Fearful childhood experiences If children learn that the world is a
frightening or untrustworthy place, they are at great risk of developing a
fearful way of approaching life. Danger lurks every where. Let’s consider two
examples. First, consider a infant who when he is hungry and cries sometimes he
is feed, but sometimes he is ignored. The infant may also, on some occasions be
spanked for crying. This child may develop a belief that people are not
trustworthy and that the world is a frightening place. This type of child is
more likely to develop an anxiety disorder than is one who grows up believing
that people can be trusted and the world is not a frightening place.

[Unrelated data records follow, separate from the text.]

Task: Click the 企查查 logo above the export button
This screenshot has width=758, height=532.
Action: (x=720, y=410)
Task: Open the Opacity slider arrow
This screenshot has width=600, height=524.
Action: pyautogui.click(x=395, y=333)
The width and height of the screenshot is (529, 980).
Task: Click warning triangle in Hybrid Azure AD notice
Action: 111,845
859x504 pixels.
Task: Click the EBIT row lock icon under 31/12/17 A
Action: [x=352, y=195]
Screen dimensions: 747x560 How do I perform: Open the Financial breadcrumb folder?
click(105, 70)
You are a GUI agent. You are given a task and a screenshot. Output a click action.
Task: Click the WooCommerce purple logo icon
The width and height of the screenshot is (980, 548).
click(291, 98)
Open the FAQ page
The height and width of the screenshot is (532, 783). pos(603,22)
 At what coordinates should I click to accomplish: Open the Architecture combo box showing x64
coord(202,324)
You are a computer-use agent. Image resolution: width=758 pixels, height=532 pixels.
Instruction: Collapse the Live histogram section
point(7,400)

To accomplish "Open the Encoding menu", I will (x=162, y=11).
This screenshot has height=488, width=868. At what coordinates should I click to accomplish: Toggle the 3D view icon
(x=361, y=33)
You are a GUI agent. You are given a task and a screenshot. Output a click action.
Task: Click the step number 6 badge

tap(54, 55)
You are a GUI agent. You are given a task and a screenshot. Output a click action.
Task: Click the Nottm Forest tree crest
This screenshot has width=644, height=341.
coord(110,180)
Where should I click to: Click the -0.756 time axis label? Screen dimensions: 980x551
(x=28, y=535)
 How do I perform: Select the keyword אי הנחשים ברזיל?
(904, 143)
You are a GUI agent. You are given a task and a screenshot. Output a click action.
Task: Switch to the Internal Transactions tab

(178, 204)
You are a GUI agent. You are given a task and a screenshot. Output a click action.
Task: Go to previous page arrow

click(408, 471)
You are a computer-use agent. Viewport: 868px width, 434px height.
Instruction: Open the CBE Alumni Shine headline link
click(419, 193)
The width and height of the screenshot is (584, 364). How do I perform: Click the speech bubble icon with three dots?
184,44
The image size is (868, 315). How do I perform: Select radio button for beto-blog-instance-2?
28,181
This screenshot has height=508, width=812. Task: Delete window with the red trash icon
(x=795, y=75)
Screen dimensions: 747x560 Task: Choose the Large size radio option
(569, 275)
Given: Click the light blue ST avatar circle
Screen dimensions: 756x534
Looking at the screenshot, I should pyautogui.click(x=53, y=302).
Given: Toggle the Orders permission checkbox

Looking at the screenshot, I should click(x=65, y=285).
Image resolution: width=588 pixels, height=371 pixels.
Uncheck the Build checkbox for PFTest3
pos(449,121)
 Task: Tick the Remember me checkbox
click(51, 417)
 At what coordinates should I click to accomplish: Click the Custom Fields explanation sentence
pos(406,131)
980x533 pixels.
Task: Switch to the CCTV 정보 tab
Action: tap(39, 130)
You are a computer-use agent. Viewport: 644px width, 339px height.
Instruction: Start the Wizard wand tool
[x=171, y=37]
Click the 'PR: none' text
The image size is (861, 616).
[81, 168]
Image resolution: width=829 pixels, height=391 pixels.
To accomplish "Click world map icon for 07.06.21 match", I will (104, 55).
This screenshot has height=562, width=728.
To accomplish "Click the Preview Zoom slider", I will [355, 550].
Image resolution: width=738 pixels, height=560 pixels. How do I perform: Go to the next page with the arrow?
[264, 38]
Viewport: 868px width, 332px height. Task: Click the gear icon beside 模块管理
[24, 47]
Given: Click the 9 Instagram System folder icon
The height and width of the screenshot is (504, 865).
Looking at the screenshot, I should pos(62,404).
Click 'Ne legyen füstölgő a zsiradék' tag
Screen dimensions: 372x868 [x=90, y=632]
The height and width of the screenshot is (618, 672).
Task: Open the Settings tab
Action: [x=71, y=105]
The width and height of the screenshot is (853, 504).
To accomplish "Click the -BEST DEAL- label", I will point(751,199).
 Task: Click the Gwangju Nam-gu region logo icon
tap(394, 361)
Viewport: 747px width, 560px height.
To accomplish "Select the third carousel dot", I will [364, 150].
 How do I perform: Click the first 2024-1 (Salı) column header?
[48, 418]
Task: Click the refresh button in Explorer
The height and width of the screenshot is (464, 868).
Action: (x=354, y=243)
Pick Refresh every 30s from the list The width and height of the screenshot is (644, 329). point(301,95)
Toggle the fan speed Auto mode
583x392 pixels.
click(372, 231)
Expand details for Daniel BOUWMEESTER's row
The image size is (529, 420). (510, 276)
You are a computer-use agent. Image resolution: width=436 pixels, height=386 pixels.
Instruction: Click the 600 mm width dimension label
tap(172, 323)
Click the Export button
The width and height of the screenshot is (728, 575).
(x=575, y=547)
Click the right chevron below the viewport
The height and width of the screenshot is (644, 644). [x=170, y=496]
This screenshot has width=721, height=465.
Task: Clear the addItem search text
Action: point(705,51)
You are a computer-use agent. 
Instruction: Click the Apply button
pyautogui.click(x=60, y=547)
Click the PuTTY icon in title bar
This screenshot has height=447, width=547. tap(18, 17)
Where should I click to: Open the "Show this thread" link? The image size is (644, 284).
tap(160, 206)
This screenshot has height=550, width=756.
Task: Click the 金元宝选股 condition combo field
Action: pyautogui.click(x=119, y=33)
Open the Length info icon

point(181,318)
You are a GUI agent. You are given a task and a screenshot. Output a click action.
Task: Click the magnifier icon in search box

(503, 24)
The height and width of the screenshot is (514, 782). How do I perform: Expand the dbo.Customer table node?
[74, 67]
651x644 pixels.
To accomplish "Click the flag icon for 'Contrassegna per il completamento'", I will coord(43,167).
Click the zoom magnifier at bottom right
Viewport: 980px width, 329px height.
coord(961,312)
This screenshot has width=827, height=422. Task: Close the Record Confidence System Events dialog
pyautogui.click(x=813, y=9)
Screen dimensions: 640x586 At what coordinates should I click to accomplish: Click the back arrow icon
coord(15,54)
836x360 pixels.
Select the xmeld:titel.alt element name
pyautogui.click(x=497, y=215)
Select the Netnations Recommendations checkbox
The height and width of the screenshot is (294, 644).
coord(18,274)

Modeling fear Let’s imagine that a parent is terribly afraid of
going outside after dark. This person will also communicate, in a protective
manner, the horrible things that could happen if you were alone out side after
dark. You could be mugged, raped, a wild animal might attack you, or you might
get lost. Young children often believe their parents are “experts” on all
things. If a child perceives his parent or parents to be very fearful of things
or events, it is very likely that the child will adopt these fears.
In summary, it is possible for a parent to influence whether or not a child
develops an anxiety disorder. The parents may pass on genes that lead to a
general fearfulness, may though poor parenting teach the child to be distrustful
and fear the world, or, finally, teach the child to be fearful either by
modeling fear or by being overly protective of his/her children.